Два незнакомых языка встретились между собой, переплелись в одной песне. Никто не уступал друг другу первенство, никто не пытался превзойти другого. Рокэ пел, Ричард пел, и разные слова с одним и тем же смыслом говорили одно и то же. Они понимали это. Понимали, что они поют. Даже если Рокэ не знал бакранский, даже если уверял, что его познания в этом языке завяли после тридцати слов, даже если не знал надорский — он понимал. Понимал, о чём он поёт. Не мог не понимать.

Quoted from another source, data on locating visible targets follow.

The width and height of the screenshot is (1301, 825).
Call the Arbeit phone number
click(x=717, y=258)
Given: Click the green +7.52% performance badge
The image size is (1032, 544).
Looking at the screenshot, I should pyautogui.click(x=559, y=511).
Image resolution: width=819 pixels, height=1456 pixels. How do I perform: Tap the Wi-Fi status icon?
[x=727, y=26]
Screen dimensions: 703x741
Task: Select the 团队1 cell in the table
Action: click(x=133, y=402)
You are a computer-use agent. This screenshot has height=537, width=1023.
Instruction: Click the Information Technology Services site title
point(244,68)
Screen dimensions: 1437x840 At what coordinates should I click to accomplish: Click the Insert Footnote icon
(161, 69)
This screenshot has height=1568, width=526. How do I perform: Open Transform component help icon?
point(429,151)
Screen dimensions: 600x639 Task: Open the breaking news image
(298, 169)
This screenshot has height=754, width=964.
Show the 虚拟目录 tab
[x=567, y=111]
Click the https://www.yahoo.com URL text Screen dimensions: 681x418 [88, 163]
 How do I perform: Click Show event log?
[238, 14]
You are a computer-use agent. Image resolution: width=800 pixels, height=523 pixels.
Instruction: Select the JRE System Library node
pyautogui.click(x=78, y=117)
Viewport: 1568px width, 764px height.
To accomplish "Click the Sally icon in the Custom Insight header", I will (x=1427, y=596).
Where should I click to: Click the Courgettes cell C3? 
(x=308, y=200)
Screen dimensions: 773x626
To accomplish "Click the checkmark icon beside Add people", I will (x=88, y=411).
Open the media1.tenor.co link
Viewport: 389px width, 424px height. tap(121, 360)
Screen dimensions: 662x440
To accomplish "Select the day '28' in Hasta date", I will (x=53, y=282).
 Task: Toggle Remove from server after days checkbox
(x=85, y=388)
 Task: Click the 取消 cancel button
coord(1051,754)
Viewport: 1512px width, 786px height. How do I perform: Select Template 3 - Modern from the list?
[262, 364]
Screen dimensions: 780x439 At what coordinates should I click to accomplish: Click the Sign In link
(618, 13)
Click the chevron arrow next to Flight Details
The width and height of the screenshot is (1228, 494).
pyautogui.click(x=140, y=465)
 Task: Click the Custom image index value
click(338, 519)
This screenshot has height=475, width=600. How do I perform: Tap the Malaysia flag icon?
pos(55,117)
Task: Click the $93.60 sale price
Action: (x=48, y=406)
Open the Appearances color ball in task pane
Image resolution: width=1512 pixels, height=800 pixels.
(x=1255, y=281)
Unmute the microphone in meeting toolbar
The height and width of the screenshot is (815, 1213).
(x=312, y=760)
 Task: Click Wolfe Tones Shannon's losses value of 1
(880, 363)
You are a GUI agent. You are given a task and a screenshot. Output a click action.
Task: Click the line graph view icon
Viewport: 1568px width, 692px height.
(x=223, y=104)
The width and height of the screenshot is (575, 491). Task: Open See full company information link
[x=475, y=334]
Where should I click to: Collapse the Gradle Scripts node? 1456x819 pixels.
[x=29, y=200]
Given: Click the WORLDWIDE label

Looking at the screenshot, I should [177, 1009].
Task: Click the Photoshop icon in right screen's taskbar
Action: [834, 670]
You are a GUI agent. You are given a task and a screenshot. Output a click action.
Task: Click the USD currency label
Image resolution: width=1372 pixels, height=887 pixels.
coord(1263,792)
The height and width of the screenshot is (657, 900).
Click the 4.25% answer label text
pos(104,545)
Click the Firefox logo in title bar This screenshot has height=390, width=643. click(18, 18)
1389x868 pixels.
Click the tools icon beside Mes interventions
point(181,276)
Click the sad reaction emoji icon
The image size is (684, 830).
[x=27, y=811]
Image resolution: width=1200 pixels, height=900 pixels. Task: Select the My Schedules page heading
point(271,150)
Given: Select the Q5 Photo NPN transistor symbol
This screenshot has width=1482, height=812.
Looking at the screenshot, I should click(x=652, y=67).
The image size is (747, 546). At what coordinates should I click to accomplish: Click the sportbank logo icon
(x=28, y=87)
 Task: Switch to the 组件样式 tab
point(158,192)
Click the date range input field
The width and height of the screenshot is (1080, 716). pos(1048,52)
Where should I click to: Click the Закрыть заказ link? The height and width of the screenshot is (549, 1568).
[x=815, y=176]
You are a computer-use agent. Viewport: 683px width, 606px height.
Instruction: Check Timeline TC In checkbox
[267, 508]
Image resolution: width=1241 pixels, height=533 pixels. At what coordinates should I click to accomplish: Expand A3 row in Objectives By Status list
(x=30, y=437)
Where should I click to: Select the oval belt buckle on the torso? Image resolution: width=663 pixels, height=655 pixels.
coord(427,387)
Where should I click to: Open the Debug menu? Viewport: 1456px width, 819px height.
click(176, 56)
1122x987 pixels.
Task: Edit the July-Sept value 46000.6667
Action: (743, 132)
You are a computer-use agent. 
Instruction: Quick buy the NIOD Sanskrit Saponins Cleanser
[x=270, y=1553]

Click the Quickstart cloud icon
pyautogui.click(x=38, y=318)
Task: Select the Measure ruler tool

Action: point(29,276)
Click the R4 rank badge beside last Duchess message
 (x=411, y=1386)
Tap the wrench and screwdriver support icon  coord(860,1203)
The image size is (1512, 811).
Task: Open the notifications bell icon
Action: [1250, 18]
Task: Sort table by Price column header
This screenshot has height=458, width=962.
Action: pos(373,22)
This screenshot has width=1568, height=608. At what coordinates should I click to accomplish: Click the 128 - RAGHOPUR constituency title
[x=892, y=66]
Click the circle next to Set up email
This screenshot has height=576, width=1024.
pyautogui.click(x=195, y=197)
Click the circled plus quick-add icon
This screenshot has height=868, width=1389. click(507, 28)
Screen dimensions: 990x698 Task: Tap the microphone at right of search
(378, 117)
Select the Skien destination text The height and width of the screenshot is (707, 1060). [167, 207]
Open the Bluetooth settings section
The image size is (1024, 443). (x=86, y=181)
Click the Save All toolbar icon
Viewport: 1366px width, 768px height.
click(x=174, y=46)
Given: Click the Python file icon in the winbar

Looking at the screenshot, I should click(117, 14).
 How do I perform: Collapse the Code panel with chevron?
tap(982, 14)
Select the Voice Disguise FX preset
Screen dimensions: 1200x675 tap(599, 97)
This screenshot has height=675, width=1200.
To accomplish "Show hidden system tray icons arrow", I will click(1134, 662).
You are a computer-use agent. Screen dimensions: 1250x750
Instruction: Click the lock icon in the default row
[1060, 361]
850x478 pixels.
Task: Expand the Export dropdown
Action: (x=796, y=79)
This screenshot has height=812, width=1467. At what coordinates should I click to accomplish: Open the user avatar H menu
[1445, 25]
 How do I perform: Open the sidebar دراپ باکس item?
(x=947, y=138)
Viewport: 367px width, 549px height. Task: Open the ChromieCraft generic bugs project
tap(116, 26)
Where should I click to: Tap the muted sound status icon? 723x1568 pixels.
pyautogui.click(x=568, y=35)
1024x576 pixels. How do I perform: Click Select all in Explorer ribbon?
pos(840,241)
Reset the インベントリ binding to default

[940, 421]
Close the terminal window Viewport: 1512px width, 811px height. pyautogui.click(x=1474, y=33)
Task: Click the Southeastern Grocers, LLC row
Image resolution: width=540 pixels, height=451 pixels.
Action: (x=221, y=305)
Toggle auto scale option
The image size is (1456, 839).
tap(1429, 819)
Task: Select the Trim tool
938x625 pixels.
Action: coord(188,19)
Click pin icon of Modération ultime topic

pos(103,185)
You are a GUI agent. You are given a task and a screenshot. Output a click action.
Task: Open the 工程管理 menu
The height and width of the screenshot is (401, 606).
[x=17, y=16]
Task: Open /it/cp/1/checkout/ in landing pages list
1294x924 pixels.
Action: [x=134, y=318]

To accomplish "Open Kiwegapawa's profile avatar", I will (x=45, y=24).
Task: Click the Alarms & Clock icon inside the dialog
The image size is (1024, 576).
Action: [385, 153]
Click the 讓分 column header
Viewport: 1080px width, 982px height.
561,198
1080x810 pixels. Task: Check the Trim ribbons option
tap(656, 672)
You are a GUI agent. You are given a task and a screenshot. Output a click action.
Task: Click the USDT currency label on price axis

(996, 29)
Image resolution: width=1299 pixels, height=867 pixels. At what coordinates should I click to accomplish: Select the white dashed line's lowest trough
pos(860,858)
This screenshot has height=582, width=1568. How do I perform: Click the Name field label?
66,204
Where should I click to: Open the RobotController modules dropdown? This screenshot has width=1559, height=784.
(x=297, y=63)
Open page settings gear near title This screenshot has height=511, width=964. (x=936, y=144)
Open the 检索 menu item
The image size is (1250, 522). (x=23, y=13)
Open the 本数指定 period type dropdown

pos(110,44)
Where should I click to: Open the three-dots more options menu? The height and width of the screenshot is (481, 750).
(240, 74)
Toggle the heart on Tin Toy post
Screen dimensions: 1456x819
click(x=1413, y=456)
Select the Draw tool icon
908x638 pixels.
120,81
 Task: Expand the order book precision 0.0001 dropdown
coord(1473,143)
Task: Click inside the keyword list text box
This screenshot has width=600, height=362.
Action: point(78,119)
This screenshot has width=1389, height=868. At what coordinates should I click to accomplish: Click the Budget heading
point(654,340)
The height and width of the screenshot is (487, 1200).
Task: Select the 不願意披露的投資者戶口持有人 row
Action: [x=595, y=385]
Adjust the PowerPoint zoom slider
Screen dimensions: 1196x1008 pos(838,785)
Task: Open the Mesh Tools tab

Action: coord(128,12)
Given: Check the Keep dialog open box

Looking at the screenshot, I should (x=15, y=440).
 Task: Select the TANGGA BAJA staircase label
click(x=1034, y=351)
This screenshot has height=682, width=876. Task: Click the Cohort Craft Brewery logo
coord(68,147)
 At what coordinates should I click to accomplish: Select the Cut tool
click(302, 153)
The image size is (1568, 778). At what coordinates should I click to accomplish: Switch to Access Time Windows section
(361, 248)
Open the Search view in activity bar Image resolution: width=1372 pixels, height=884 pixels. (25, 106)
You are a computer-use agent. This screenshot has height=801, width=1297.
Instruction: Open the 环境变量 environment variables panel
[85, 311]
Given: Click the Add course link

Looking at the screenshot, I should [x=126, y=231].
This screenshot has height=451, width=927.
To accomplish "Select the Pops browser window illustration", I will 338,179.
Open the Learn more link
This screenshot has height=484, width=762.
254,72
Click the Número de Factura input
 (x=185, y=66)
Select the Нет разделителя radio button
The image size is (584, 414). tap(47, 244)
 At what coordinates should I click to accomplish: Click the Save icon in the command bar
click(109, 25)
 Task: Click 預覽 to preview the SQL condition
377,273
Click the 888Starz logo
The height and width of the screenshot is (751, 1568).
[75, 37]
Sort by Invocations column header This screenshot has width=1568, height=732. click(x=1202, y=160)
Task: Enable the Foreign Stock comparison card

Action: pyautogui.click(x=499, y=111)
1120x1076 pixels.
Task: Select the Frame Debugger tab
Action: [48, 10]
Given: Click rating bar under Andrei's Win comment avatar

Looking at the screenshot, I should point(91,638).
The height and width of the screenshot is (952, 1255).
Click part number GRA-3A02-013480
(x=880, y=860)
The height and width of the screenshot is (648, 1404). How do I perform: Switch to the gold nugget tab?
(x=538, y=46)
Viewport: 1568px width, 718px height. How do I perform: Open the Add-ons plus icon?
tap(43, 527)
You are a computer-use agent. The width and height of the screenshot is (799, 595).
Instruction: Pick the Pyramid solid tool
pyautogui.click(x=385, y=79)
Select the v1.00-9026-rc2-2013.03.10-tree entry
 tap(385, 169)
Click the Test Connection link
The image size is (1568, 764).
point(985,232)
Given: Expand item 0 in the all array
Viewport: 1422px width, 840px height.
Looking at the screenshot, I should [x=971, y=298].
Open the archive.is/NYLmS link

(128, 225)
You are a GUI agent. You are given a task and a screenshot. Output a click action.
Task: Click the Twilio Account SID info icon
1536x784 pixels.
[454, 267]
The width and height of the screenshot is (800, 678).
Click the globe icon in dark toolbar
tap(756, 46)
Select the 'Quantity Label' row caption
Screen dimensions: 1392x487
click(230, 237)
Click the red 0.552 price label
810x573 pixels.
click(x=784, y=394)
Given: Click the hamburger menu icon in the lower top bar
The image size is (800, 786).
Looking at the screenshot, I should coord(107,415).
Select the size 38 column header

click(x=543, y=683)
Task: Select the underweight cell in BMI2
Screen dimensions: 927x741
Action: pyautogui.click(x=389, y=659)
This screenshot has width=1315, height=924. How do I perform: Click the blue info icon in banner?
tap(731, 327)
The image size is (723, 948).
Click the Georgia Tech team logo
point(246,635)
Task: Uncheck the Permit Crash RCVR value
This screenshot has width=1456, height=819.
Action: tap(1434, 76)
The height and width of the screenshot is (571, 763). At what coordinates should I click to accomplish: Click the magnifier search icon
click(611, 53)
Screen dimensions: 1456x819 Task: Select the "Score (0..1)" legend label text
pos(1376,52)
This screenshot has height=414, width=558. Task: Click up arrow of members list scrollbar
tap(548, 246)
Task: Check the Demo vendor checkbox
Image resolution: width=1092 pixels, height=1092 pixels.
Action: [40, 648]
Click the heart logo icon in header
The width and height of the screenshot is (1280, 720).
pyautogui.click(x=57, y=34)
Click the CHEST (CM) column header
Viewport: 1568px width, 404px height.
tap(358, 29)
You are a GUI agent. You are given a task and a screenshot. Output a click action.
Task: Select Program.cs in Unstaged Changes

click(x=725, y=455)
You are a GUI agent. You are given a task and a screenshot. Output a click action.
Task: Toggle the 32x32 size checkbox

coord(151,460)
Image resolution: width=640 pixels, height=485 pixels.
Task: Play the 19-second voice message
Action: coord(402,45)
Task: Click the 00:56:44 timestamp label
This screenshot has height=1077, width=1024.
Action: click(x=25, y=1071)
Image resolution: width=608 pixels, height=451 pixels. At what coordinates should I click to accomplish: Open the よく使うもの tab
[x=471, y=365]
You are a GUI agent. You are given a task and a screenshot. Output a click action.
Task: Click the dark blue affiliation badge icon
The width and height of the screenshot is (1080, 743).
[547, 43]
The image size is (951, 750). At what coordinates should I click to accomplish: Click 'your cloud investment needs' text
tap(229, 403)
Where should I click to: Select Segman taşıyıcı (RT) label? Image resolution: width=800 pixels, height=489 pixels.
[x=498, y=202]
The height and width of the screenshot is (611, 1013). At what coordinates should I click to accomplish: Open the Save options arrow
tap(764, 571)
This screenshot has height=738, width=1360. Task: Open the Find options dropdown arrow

Песня, тяжёлая, гневная и восторженная, голоса вступали в резонанс, звуки отражались от скал и возвращались обратно. Казалось, будто бы вместе с ними поют ещё сотни, будто бы их тут не двое, а много, много больше. И камни урчат, отбивают ритм копытами лошадей, захлёбываются в своём восторге и шатаются, шатаются, стараясь покинуть своё место, стараясь упасть и стать единым целым с тысячей таких же, упасть, чтобы вода, ослеплённая гневом, несла их вперёд и вперёд, дальше и дальше в смертельном танце ярости.
Камни были в ярости. Камни хотели мести. Ричард Окделл, Повелитель своей стихии, пел вместе с ней, восторгался вместе с ней и хотел крови вместе с ней.
Пусть прольётся кровь. Пусть исполнится то, что предсказано. Пусть свершится чья-нибудь воля. Будущее зашуршало подолом, кокетливо прикрыло лицо ажурным, абсолютно пошлым веером, и Дик увидел. Он понял, что может видеть. И перед его взором предстал Зверь. И перед его взором предстал Гнев. И перед его взором предстала Тень Будущего.